GUIDA TECNICA · TECH-LAB IGLESIAS
Due fattori e codici di recupero: configurarli senza restare fuori
Attiva l'autenticazione aggiuntiva preparando anche un accesso di riserva: verifica metodi, proteggi separatamente i codici e controlla il passaggio a un telefono nuovo.
3 min di lettura · Pubblicata il 6 settembre 2026 · Tech-Lab Iglesias
La password può finire nelle mani sbagliate. L'autenticazione a due fattori aggiunge un controllo, come una conferma su un dispositivo o un codice temporaneo. La configurazione è completa soltanto quando sai anche come entrare se perdi quel dispositivo.
Scegli un metodo che puoi gestire
Apri direttamente la sezione sicurezza del servizio. Esamina i metodi supportati: app di autenticazione, chiavi di sicurezza, conferme del dispositivo e SMS non funzionano tutti allo stesso modo. Le opzioni resistenti al phishing sono preferibili quando disponibili e compatibili con il tuo uso.
Non disattivare una protezione già funzionante prima di averne verificata una nuova. Per account aziendali rispetta i metodi approvati dall'organizzazione: un'app personale potrebbe non essere consentita.
Se usi un'app di autenticazione, verifica come trasferire o ripristinare le sue voci. Non presumere che il normale backup del telefono includa automaticamente tutti i codici in una forma riutilizzabile.
Completa anche il percorso di emergenza
Molti servizi permettono di generare codici di recupero da usare quando il secondo fattore normale manca. Considerali chiavi segrete: chi li possiede può utilizzarli secondo le regole del servizio.
- Conservali in un luogo protetto separato dall'unico telefono usato per accedere.
- Associa chiaramente ogni serie al relativo account, senza lasciarla esposta.
- Non inviarli in chat, email non protette o schermate destinate all'assistenza.
- Verifica se sono monouso e come invalidare una serie smarrita.
Per Google, un codice utilizzato non è più valido e una nuova serie rende inattiva quella precedente.
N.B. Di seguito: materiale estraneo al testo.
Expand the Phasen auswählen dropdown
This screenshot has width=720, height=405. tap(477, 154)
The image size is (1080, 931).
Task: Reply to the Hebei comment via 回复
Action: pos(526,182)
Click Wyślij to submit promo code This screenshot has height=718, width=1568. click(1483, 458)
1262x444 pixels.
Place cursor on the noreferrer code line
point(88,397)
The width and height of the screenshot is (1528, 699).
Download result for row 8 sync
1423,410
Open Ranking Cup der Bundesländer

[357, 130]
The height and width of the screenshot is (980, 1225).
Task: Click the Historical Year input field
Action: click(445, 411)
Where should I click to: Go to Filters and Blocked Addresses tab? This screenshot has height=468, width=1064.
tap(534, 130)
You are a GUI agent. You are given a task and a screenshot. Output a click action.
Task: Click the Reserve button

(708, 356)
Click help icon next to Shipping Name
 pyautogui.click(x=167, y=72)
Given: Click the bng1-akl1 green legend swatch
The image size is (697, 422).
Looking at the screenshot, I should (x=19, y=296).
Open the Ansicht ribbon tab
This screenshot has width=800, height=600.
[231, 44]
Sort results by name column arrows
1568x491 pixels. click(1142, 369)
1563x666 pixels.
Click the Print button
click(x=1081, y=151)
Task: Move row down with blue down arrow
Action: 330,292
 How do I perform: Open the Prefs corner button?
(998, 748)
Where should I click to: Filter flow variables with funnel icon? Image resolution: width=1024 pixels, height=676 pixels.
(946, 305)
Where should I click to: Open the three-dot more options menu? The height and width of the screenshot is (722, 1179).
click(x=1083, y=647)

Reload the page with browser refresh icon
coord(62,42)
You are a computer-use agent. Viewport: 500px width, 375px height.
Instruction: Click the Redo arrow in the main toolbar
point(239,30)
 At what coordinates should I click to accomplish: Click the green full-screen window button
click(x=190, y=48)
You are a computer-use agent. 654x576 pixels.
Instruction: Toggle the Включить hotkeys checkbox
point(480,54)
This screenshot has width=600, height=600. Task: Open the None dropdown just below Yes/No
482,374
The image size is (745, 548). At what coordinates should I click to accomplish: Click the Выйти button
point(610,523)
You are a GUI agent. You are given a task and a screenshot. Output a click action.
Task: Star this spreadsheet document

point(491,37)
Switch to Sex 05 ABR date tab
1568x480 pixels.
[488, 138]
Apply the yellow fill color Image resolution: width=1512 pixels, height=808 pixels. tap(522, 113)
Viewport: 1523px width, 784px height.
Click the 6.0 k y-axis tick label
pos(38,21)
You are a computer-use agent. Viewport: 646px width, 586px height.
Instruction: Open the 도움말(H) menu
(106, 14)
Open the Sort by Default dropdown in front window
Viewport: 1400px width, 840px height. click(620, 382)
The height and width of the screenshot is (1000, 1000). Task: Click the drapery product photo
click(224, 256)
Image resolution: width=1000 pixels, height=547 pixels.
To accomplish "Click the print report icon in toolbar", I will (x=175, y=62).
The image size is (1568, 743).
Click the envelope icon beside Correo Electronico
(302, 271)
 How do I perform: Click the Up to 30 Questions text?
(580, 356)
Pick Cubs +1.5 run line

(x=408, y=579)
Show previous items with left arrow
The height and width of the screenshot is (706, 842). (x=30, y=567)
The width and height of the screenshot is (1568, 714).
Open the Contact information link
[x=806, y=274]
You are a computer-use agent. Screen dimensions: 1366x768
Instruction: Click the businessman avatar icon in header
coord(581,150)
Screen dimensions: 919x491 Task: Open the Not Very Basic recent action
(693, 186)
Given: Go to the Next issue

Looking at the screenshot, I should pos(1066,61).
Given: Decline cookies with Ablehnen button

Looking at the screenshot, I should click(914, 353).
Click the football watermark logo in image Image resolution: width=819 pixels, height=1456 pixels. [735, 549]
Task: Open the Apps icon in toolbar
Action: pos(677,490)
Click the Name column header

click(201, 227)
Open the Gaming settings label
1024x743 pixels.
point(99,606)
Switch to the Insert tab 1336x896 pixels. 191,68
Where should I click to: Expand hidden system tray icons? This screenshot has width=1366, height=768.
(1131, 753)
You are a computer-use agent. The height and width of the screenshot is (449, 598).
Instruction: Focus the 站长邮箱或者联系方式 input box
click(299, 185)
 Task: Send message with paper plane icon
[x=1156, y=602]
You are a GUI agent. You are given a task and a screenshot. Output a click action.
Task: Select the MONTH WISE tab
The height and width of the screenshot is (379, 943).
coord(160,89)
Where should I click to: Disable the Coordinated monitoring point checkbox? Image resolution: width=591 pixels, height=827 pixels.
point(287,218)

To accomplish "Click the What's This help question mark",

Altri fornitori possono applicare procedure diverse: leggi la pagina del servizio prima di trattare i codici come intercambiabili.
Prova l'accesso prima di chiudere tutto
Mantieni aperta una sessione personale affidabile mentre verifichi l'accesso da un altro browser o dispositivo controllato. Accertati di riconoscere la richiesta e di poter completare il secondo passaggio.
Non approvare una notifica soltanto perché arriva sul tuo telefono. Se non hai iniziato un accesso, rifiuta la richiesta e verifica l'attività dell'account. Un operatore legittimo non ha bisogno che tu gli legga il codice temporaneo per controllare il computer.
Se un codice viene rifiutato, controlla di aver scelto l'account giusto e che data e ora del dispositivo siano corrette. Non pubblicare la schermata dei codici per chiedere aiuto.
Prima di cambiare telefono
Aggiungi il nuovo metodo seguendo la procedura ufficiale, prova un accesso reale e soltanto dopo rimuovi il vecchio dispositivo se non serve più. Controlla anche numero telefonico e indirizzo di recupero.
Se hai già perso tutti i fattori, utilizza il recupero ufficiale. Non promettere a te stesso tempi certi: verifiche e disponibilità delle alternative dipendono dal servizio e dalle informazioni preparate in precedenza.
Domande frequenti
I codici di recupero scadono tutti quando ne uso uno?
Dipende dal fornitore. Su Google viene consumato il singolo codice; generarne una nuova serie disattiva invece quella vecchia.
Tenere codice e password nello stesso posto è sempre sufficiente?
È comodo ma può concentrare il rischio. Per il recupero dell'account principale prevedi una soluzione protetta e separata, accessibile anche se perdi il telefono o il gestore password.